Erstmals sprechen die Investoren über ihre Pläne für das ehemalige US-Hauptquartier an der Clayallee

Wie sich wohl die amerikanischen Soldaten fühlten, die sich hier für ihre Vergehen zu verantworten hatten? Man müsste nur eine Putzkolonne losschicken, und schon wäre der Gerichtssaal im Haus 8 des ehemaligen US-Hauptquartiers an der Zehlendorfer Clayallee wieder funktionsfähig: Einmal den Staub vom rötlich- braunen Teppich saugen und das heruntergefallene Pappschild mit der Aufschrift „Do not disturb“ (Bitte nicht stören) an der gepolsterten Tür befestigen – und schon könnte der Militärankläger mit seinem Plädoyer beginnen.

„Es sieht aus, als ob die Amerikaner soeben erst ausgezogen wären“, sagt Erik Rossnagel, Chef der Nürnberger Firma Terraplan, während er die beiden Telefonapparate begutachtet, die seit 17 Jahren ungenutzt in einem Nebenraum stehen. Kurz nach Kriegsende hatten die US- Streitkräfte die zwischen 1935 und 1938 für das Luftgaukommando III errichtete Verwaltungs- und Kasernenanlage übernommen. 1994 zogen sie ab. Seither ist das 5,6 Hektar große Areal zwischen Clayallee, Saargemünder Straße und Bitscher Straße weitgehend ungenutzt. Pläne, auf dem Gelände den Bundesnachrichtendienst oder die Freie Universität anzusiedeln, scheiterten – und jetzt wird aus dem früheren US-Hauptquartier ein Viertel mit etwa 230 Wohnungen.

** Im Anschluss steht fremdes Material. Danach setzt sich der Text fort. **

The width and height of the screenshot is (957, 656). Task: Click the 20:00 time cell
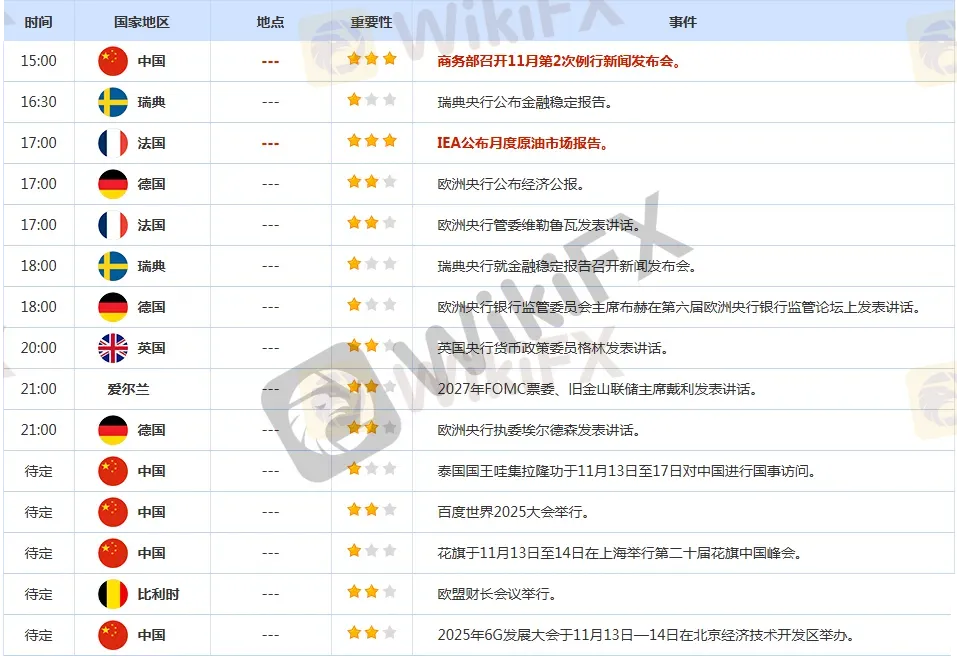[x=39, y=348]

Neue Eigentümerin der denkmalgeschützten Liegenschaft ist eine Gesellschaft, an der die Prinz von Preussen Grundbesitz AG aus Bonn und die Terraplan GmbH aus Nürnberg zu je 50 Prozent beteiligt sind. Die beiden Unternehmen setzten sich mit einem Gebot von gut 15 Millionen Euro in einer Ausschreibung der Bundesanstalt für Immobilienaufgaben (Bima) durch. Sowohl die Prinz von Preussen AG als auch die Terraplan sind darauf spezialisiert, Baudenkmäler in Wohnhäuser umzuwandeln. Die Wohnungen verkaufen sie dann einzeln an Kapitalanleger und Eigennutzer, die dabei dank der Denkmalschutz-Abschreibung von kräftigen Steuervorteilen profitieren.

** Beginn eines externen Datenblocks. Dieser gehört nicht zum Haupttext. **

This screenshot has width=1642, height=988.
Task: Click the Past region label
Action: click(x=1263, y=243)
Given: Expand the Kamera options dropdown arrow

Dieses Modell wollen die Investoren auch an der Clayallee umsetzen. Laut Terraplan-Chef Rossnagel werden in den sieben denkmalgeschützten Bestandsgebäuden etwa 200 Wohnungen entstehen – mit sehr unterschiedlichen Größen. Im Gebäude an der Ecke Clayallee/Saargemünder Straße sind kleine Apartments von 40 bis 50 Quadratmeter Größe geplant, während die Wohnungen im Inneren des Areals durchaus 150 Quadratmeter Wohnfläche aufweisen können.

Hinzu kommen etwa 30 Neubau-Wohneinheiten im nördlichen Teil des Areals. Die Planung sieht dort fünf Einfamilien- oder Doppelhäuser sowie vier kleine Mehrfamilienhäuser mit jeweils vier bis sechs Wohnungen vor. Dabei soll die Höhe der Gebäude von Norden nach Süden ansteigen, so dass sich ein fließender Übergang von der bestehenden Villenbebauung am Hüttenweg zu den dreigeschossigen Militärgebäuden ergibt.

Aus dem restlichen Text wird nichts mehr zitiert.